School of Civil and Environmental Engineering
Ph.D. Thesis Defense Announcement
INPUT-STATE ESTIMATION OF INELASTIC STRUCTURAL SYSTEMS: THEORETICAL FRAMEWORK AND EXPERIMENTAL VALIDATION
By Nadine Fahed
Advisors:
Dr. Lauren Stewart (CEE) & Dr. Yang Wang (CEE)
Committee Members:
Dr. Ryan Sherman (CEE)
Dr. Danny Smyl (CEE)
Dr. Gilbert Hegemier (UCSD)
Date and Time: November 21, 2024. 12:00 pm EST (9:00 am PT)
Location: Price Gilbert 4222
Virtual: https://gatech.zoom.us/j/95533168584
System identification through online estimation algorithms allows for a
comprehensive understanding, prediction, and assessment of the intricate
behaviors exhibited by complex in-situ systems in a variety of applications. This
model-based technique leverages the system's noisy output data and integrates
existing mathematical physics-based models to infer the unknown inputs or
unobservable dynamic states. The adoption of these online techniques in real-world
settings has gained momentum over the past several years, owing to their ease of
implementation, the robustness and reliability of the results, and the continuous
advancements in sensing technologies. Furthermore, when structural systems are loaded beyond their elastic limit, they exhibit inelastic behavior which necessitate
different methods to accommodate this complex nonlinear phenomenon. This
dissertation contributes to this research area by developing a robust framework that
integrates hysteretic models with nonlinear stochastic filtering methods to quantify
the input characteristics of systems exhibiting inelastic behavior due to material
plasticity.
Towards this goal, an input-state estimator for linear systems is first
established. The estimator is designed to reduce the dependency on heuristically
chosen input statistics by incorporating an online input covariance updating routine.

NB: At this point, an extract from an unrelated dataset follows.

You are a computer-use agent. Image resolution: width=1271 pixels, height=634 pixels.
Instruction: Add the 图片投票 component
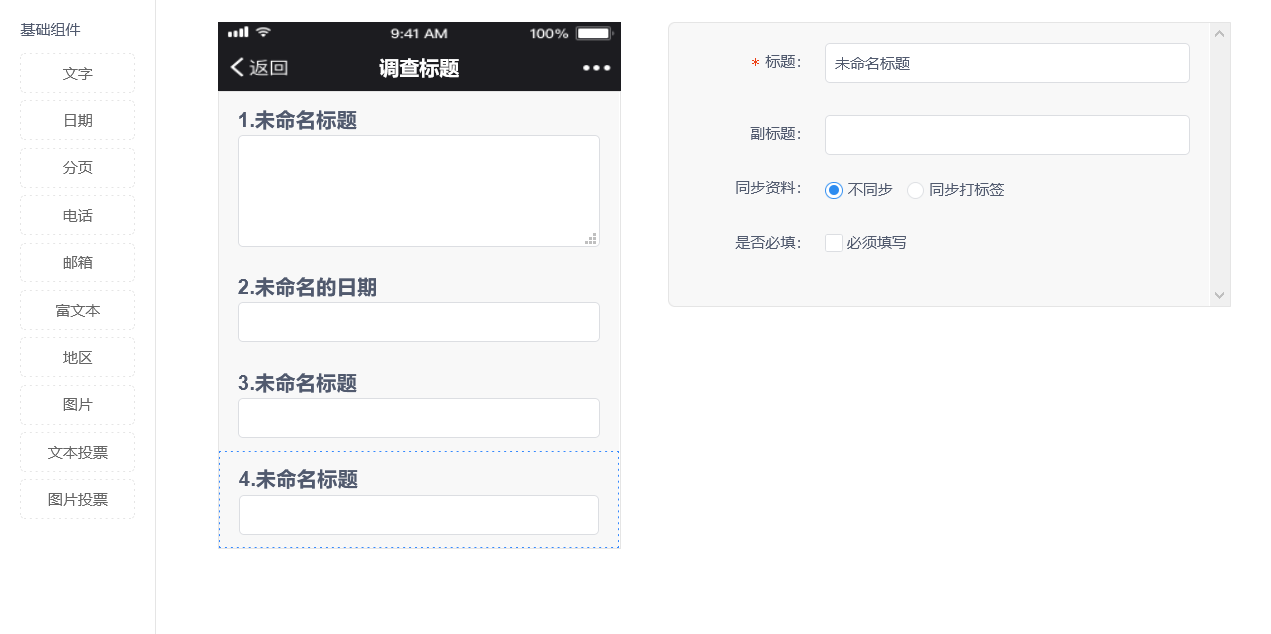77,499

Numerical and experimental validation is conducted, the results of which highlight
the robustness of the estimator in successfully tracking the input and state time
history for various initialized input statistics. The estimator is then extended to
nonlinear systems using an Extended Kalman framework. To efficiently model the
system dynamics in the presence of hysteresis or plastic deformation, two modeling
approaches of the continuum system are explored: an equivalent single degree of
freedom formulation combined with a uniaxial Bouc-Wen model and a planar
multiaxial hysteretic beam model. A comprehensive numerical validation of the
proposed framework is conducted to gain insight into the performance of the
inelastic models and the estimation algorithm. The results underscored the
effectiveness of the proposed estimator and integrated models in successfully
characterizing the input and states in the presence of nonlinearities in the system.

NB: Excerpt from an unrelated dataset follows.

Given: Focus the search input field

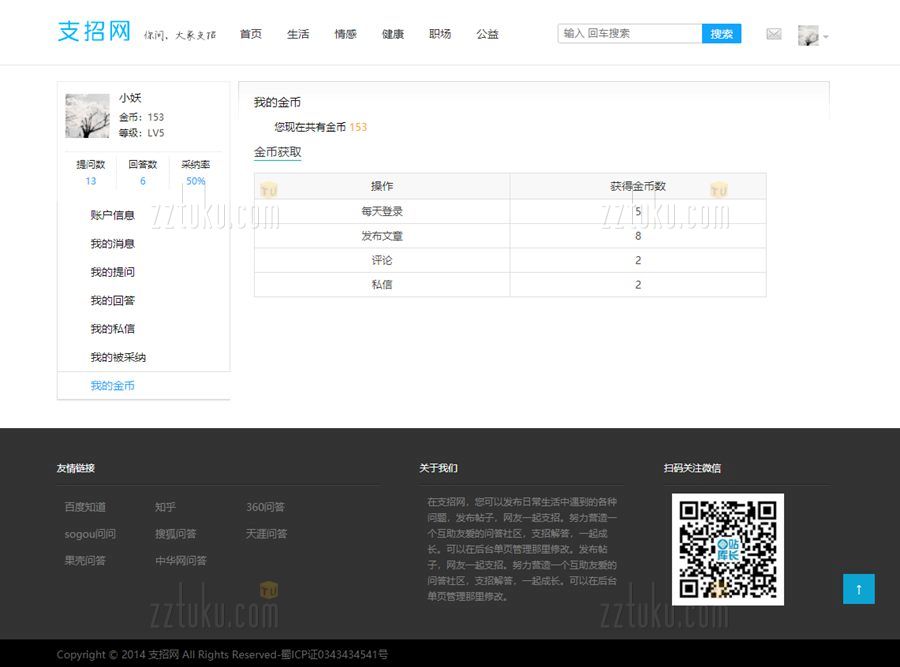Looking at the screenshot, I should [629, 33].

Finally, the framework is experimentally validated using data collected from a beam
subjected to an impact at its midspan. The novel estimator, along with the integrated
models, adequately tracked the impulsive load. As such, these efforts represent an
important contribution to the experimental validation of joint input-state estimation
methods for inelastic continuum structures subjected to high-rate dynamic inputs.